Just a great day and goes to show that the dog park isn't always a bad place! A stable, well bred GSD is a thing to see and a joy to own. :wub:


----------



## doggiedad (Dec 2, 2007)

nice story. you said you didn't have your camera
with you. does your phone have a camera in it?


----------



## mego (Jan 27, 2013)

Aww yay Ollie <3
I have noticed that same gentleness in children with Lara. It's like a switch goes off and she becomes the most calm, gentle animal ever.
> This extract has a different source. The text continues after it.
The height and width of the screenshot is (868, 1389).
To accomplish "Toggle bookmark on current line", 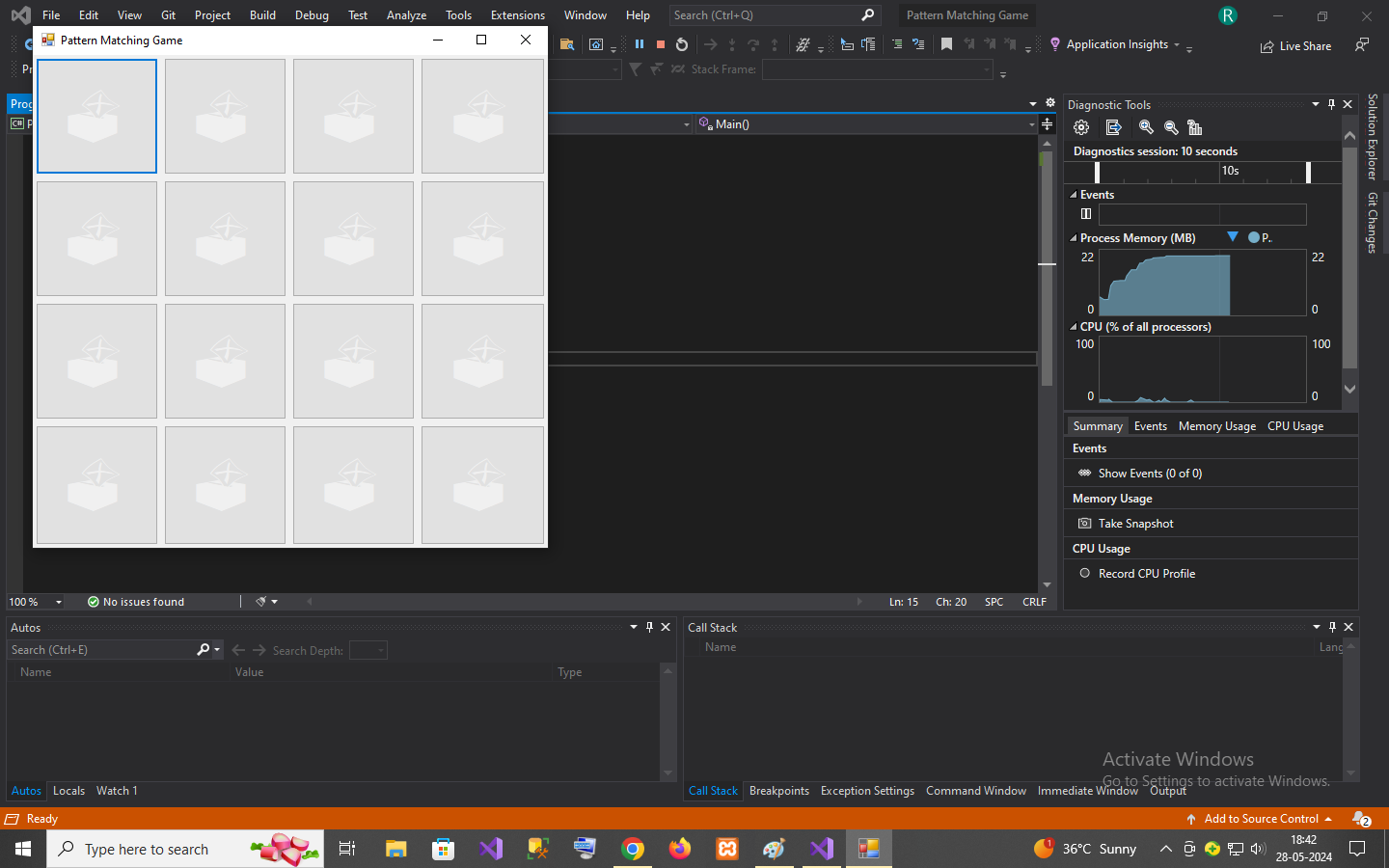I will (x=946, y=44).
Too bad you didn't get pics, I bet that little boy had a fantastic afternoon with all the dogs


----------



## Carriesue (Aug 13, 2012)

No I didn't have my phone with me, I rushed over when I saw the park was empty and didn't grab it. Learned my lesson!

It was great to see, my golden LOVES kids but he gets really, really bouncy and over excited. Even our trainer was having issues with getting him to stop being so bouncy. . But it was amazing to see an 8 month old puppy be so calm and gentle. 

Now I just hope those parents don't bring that little boy and let him run around there when the park is more full!


----------



## gsdlover91 (Jul 21, 2012)

Yay! Go Ollie!  

I get to see this kind of behavior daily, Berlin and my little brother play, and its the cutest thing ever. 

Berlin encounters tons of little toddlers at the pet store, and I swear, they know that they are more fragile or something. He always just licks their hands or faces. 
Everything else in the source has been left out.